Here's the collection of bugs that I would like to upstream (https://github.com/apache/iceberg-python/compare/main...kevinjqliu:iceberg-python:kevinjqliu/iceberg-rest-catalog) To summarize:
- [x]
rest.py'sdrop_namespacefunction is missing handling the409status code. (#868) - [x]
sql.py'sdrop_namespacefunction does not returnNoSuchNamespaceErrorwhen namespace is missing. (#865) - [x]
sql.py'supdate_namespace_propertiesfunction only updates the first property and drops the rest. (#873) - [ ]
TableMetadatais initialized with the default Pydantic object forschema,partition_spec, andsort_order, which does not play well with table updates.
I'll be happy to work on this but I think these are "good first issues". We can break these up into separate PRs with the relevant tests.
@kevinjqliu, I've just created a PR for the second item on the list.
@kevinjqliu created a PR to fix 3rd item on the list
TableMetadata is initialized with the default Pydantic object for schema, partition_spec, and sort_order, which does not play well with table updates.
Hi @kevinjqliu. Could you please elaborate more on this? I am curious of the corresponding use-cases that are affected by default values of these fields.
I remembered I also encountered similar difficulties when working on https://github.com/apache/iceberg-python/pull/498 and I ended up with a workaround to let update_table_metadata handle some "initial" table updates specially.
@HonahX Ok so I've found a way to reproduce this. Requires a bit of a setup. I found this while working on https://github.com/kevinjqliu/iceberg-rest-catalog and testing its integration with Spark.
Setup
Have pyiceberg's integration test docker running
make test-integration
Pull the kevinjqliu/iceberg-rest-catalog repo and run the fastapi server locally
poetry install
poetry run fastapi dev src/iceberg_rest/main.py
It requires an on-disk sqlite db located in /tmp/warehouse so you also need to create the dir
mkdir /tmp/warehouse
Reset the iceberg-python vendor folder to refer to main branch (tracking the official project's main branch), instead of the branch with the fixes.
cd vendor/iceberg-python
git checkout main
git pull
Run Spark test
Have fastapi server running in one terminal.

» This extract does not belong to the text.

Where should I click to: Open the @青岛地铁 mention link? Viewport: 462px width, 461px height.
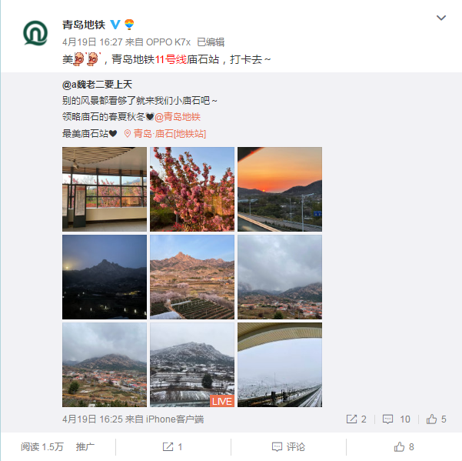tap(178, 117)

poetry run fastapi dev src/iceberg_rest/main.py
In another terminal, run the spark test
poetry run python tests/pyspark_test.py
The fastapi server will error, sending HTTP 500 request.
Here's the stack trace
INFO: 127.0.0.1:55910 - "POST /v1/namespaces/default/tables/test_null_nan HTTP/1.1" 500 Internal Server Error
ERROR: Exception in ASGI application
Traceback (most recent call last):
File "/Users/kevinliu/repos/iceberg-rest-catalog/.venv/lib/python3.11/site-packages/uvicorn/protocols/http/httptools_impl.py", line 399, in run_asgi
result = await app( # type: ignore[func-returns-value]

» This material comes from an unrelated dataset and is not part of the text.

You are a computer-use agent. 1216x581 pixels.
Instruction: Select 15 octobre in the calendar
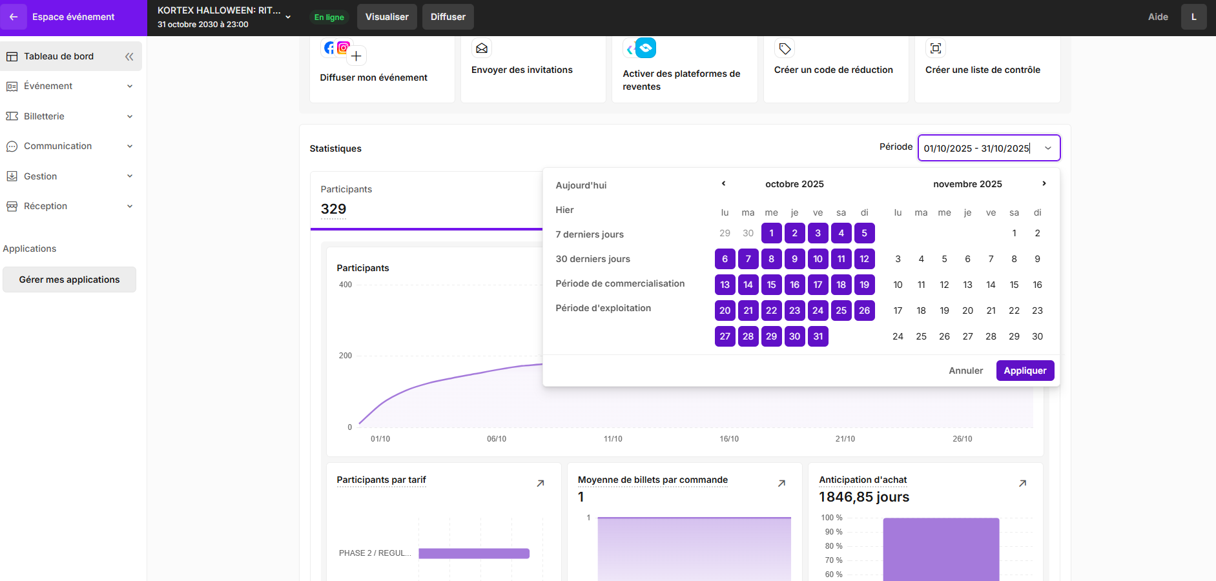click(x=772, y=285)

^^^^^^^^^^^^^^^^^^^^^^^^^^^^^^^^^^^^^^^^^^^^^^
File "/Users/kevinliu/repos/iceberg-rest-catalog/.venv/lib/python3.11/site-packages/uvicorn/middleware/proxy_headers.py", line 70, in __call__
return await self.app(scope, receive, send)
^^^^^^^^^^^^^^^^^^^^^^^^^^^^^^^^^^^^
File "/Users/kevinliu/repos/iceberg-rest-catalog/.venv/lib/python3.11/site-packages/fastapi/applications.py", line 1054, in __call__
await super().__call__(scope, receive, send)
File "/Users/kevinliu/repos/iceberg-rest-catalog/.venv/lib/python3.11/site-packages/starlette/applications.py", line 123, in __call__
await self.middleware_stack(scope, receive, send)
File "/Users/kevinliu/repos/iceberg-rest-catalog/.venv/lib/python3.11/site-packages/starlette/middleware/errors.py", line 186, in __call__
raise exc
File "/Users/kevinliu/repos/iceberg-rest-catalog/.venv/lib/python3.11/site-packages/starlette/middleware/errors.py", line 164, in __call__
await self.app(scope, receive, _send)
File "/Users/kevinliu/repos/iceberg-rest-catalog/.venv/lib/python3.11/site-packages/starlette/middleware/exceptions.py", line 65, in __call__
await wrap_app_handling_exceptions(self.app, conn)(scope, receive, send)
File "/Users/kevinliu/repos/iceberg-rest-catalog/.venv/lib/python3.11/site-packages/starlette/_exception_handler.py", line 64, in wrapped_app
raise exc
File "/Users/kevinliu/repos/iceberg-rest-catalog/.venv/lib/python3.11/site-packages/starlette/_exception_handler.py", line 53, in wrapped_app
await app(scope, receive, sender)
File "/Users/kevinliu/repos/iceberg-rest-catalog/.venv/lib/python3.11/site-packages/starlette/routing.py", line 756, in __call__
await self.middleware_stack(scope, receive, send)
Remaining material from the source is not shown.